When I was younger, I couldn't understand why we called it Good Friday. It was horrible Friday! Jesus DIED that Friday. I could understand why we celebrated the resurrection on Easter Sunday - He arose, He lived, He overcame death and sin! But why Good Friday? Why not mourn instead of celebrate?
As an adult; a fallen, sinful adult who knows she can never earn the love she's been shown, I can finally understand why Good Friday is good. Sin has always required a blood sacrifice. Something, someone, had to die. A lamb was slain as an offering ... a sinner was struck down in his tracks ... and on Good Friday our Lamb was crucified. Humiliated. Spat upon. The very people He came to save mocked Him and turned their backs on Him. His Father had to look away as He took our sins upon Himself. If I never received another good thing in this life or eternity - this would be enough.

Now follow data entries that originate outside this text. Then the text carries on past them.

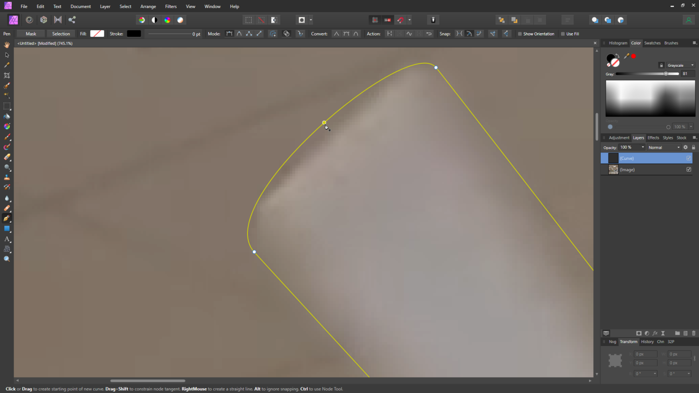Open the Adjustments icon in Layers panel footer
Viewport: 699px width, 393px height.
[x=647, y=333]
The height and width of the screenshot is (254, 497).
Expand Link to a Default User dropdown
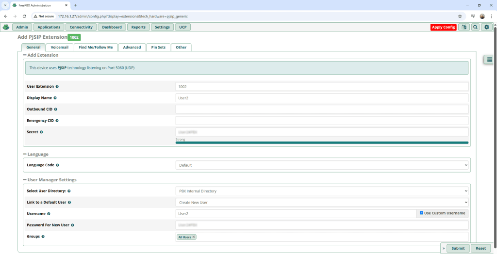pyautogui.click(x=322, y=202)
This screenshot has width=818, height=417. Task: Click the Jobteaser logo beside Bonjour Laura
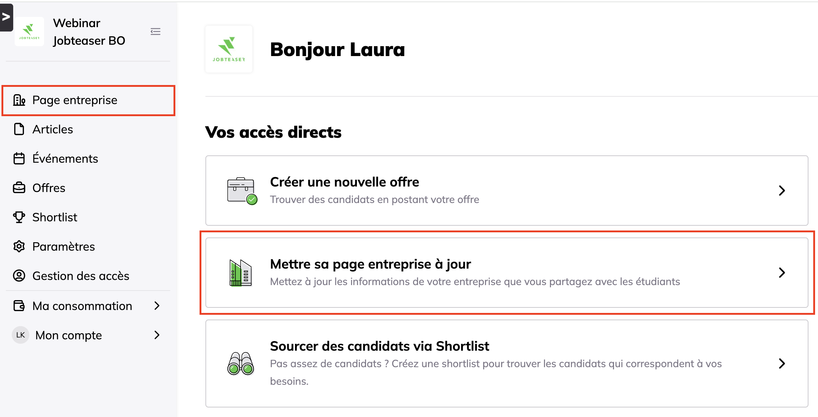(229, 49)
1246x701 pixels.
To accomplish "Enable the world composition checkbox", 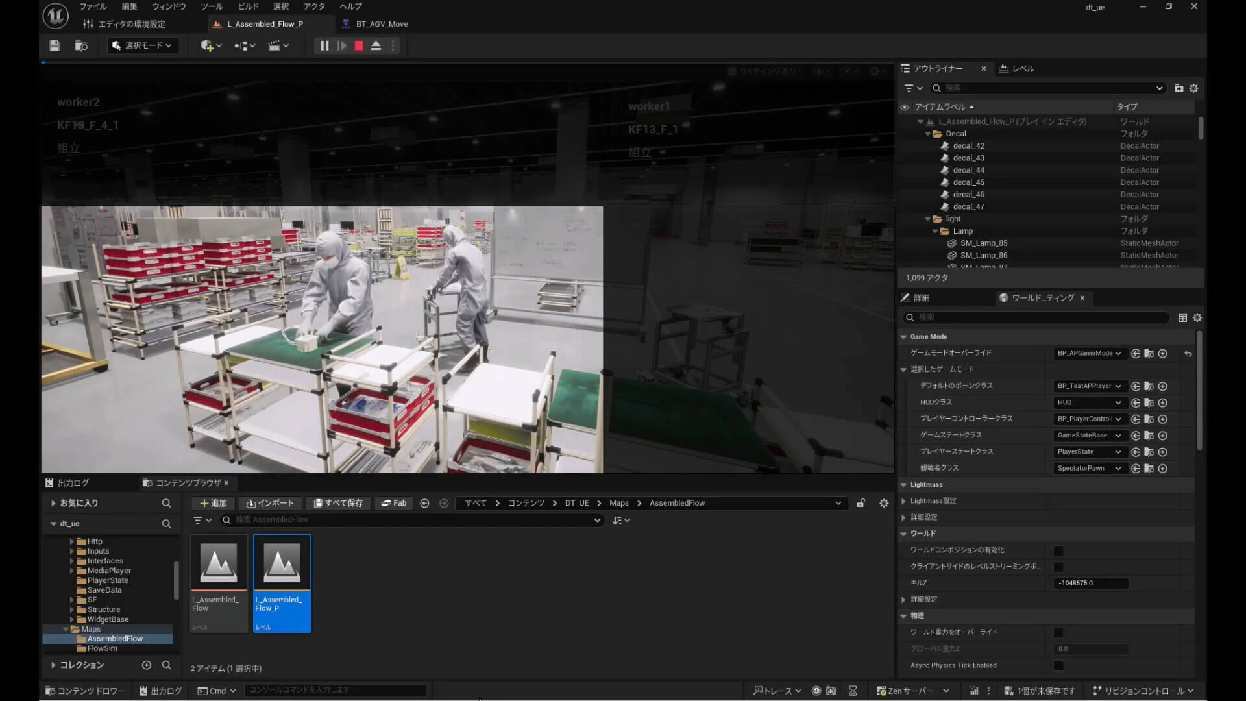I will [x=1058, y=550].
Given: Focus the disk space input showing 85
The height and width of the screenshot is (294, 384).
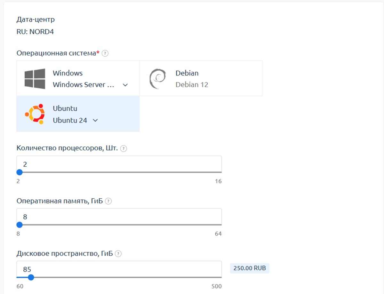Looking at the screenshot, I should [x=119, y=269].
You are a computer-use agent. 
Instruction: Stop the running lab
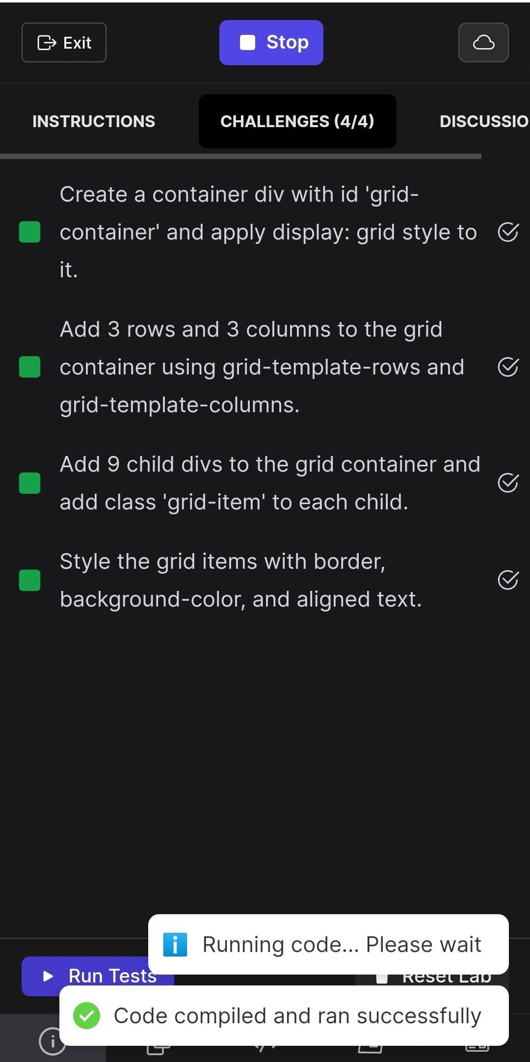click(x=271, y=43)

Even if I never even DID another good thing, I'd still be included in the flock of his precious sheep.
Instead of giving me what I deserve, God gave me His Son. And He didn't stop there. In a little over two weeks time, friends and family who love us will gather with us to celebrate our marriage. He has trusted us with the stewardship of our relationship, our friendships, income, our bodies. I can't wait to see what He has planned. How could I not give Him everything after all He gave to me on Good Friday? And how could I keep this gift to myself?